WF: So how do you envision this goal of “freedom from violence” making a difference on the ground? How will you point in 2030 and say, “We’ve succeeded here”?
One of the targets is to significantly reduce all violence-related deaths and death rates. That’s something you can measure. Or another example: end abuse, exploitation, trafficking, and all forms of violence and torture against children – to some degree quantifiable, depending on the quality of the record keeping.
Now there is actually quite a lot of work being done by a number of people to try to measure issues of peace and governance. There is an organization called the Institute for Economics and Peace, which produces something called the World Peace Index. Another example is the work of Mo Ibrahim, an African businessman who has a foundation that produces an index of African governments, which ranks them by categories like safety and the rule of law, participation and human rights, economic opportunity, human development. There’s even a Mo Ibrahim Prize for the African leaders who’ve produced the greatest improvements.
So quite a lot of work has been done, but the reality is: it’s only the tangible things that you can easily count. Your can count how many bags of rice you deliver, but it’s much harder to measure things like inclusive governance.
WF: You spoke earlier about work that QUNO had done for years in helping societies find their way out of cycles of violence. Would you talk more about that work?
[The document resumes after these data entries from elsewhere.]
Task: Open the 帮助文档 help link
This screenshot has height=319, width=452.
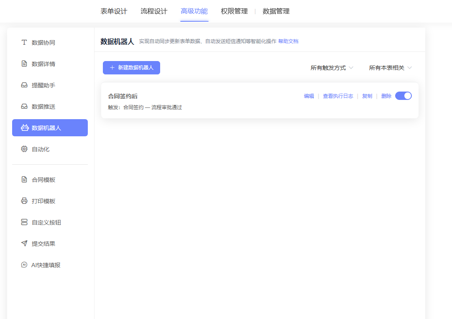Action: click(x=288, y=41)
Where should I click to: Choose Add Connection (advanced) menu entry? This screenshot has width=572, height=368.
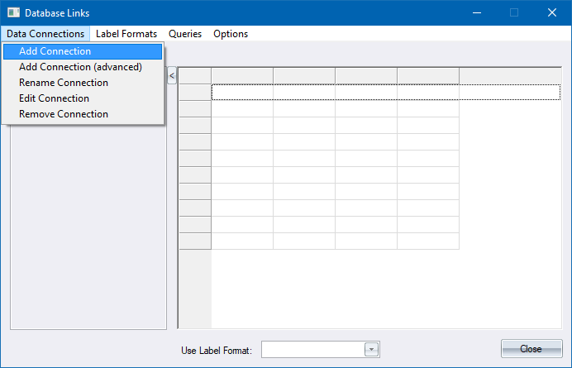tap(80, 67)

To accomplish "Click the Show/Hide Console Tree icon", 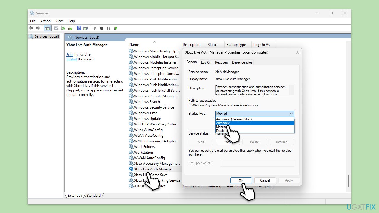I will (47, 28).
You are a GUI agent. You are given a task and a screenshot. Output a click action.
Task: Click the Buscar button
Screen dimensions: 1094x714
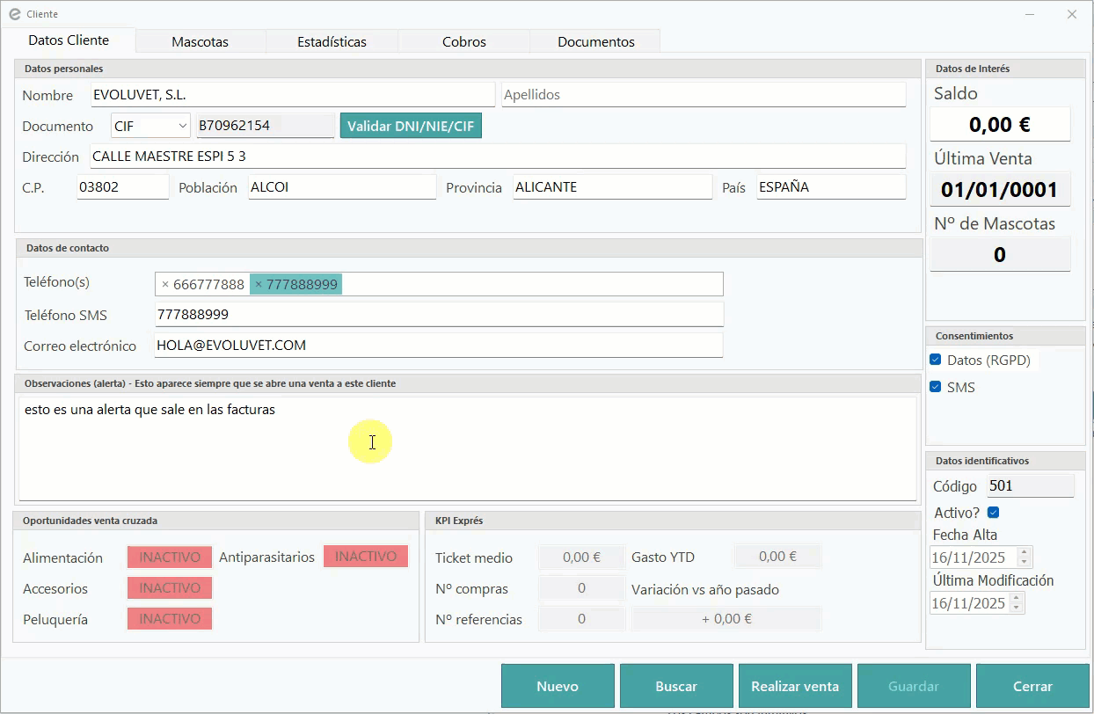[x=676, y=687]
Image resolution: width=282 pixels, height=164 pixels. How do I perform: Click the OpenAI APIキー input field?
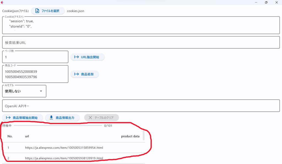(141, 106)
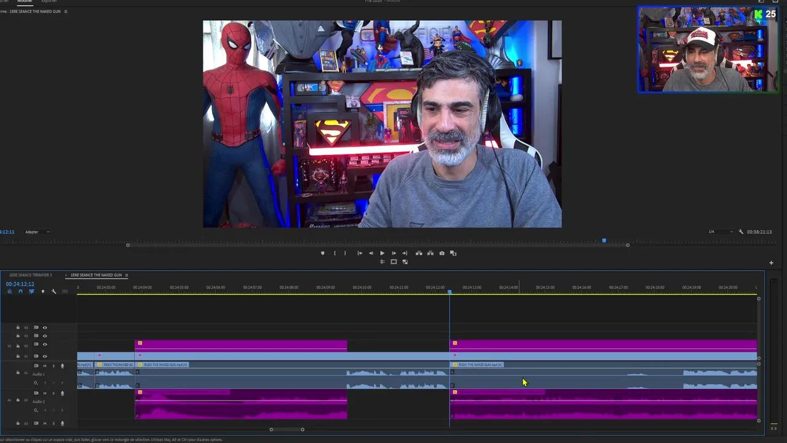The image size is (787, 443).
Task: Switch to the 1ERE SEANCE TERRIFIER 3 tab
Action: click(x=30, y=275)
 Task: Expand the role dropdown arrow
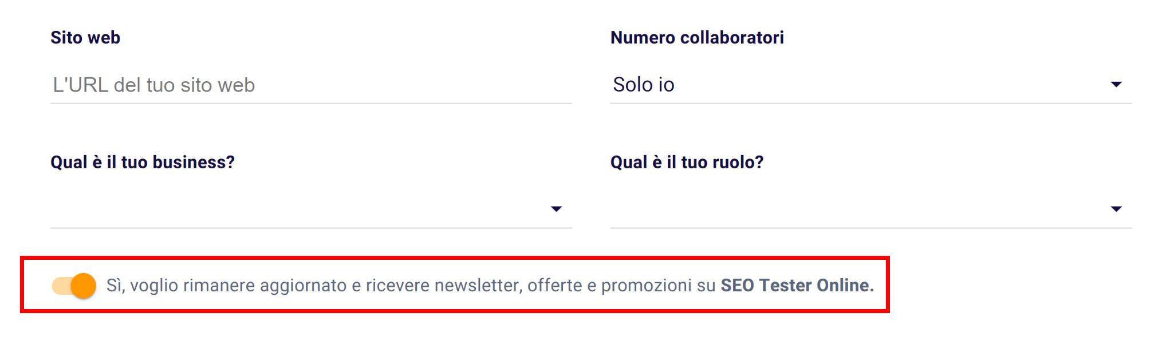(x=1116, y=209)
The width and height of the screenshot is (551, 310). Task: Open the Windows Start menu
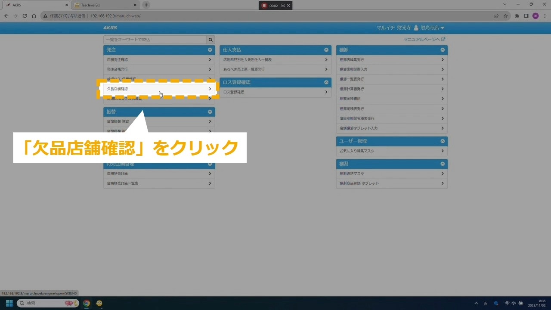(9, 303)
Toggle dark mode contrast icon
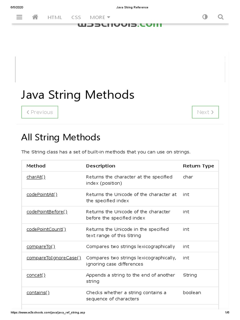 click(x=205, y=17)
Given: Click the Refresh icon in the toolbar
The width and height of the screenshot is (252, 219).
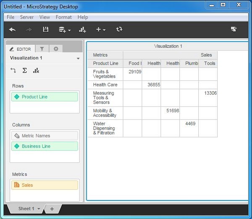Looking at the screenshot, I should coord(119,29).
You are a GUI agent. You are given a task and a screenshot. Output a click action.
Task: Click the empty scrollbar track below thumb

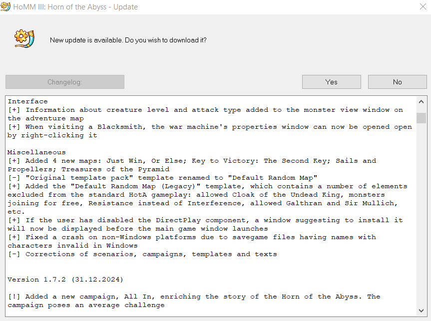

AT: If you compare a country that has been devastated by natural disaster and one that’s been devastated by civil war, they look similar. In both cases, if you go through those towns and villages, you’ll see destruction of infrastructure, destruction of people’s lives, you’ll see a lot of graves, you’ll see a society that’s been torn apart. Yet, the case in which the society has undergone violent conflict, a civil war or otherwise, that’s different because people have done this to each other. Which means that to set things right, you have to address the relationships between people, their communities, and their governments.
So reconciliation and dialogue are central to peace building. But this is a difficult space and the tools available are limited. Yes, there are truth and reconciliation commissions (although they have a mixed record) and there are ways of engaging local traditional methods of justice and truth telling. And we’re seeing some work around things like national dialogs. But the world really hasn’t worked this out yet. It’s very fragmented in the U.N. system. I think this is an area where Quakers have a lot to offer.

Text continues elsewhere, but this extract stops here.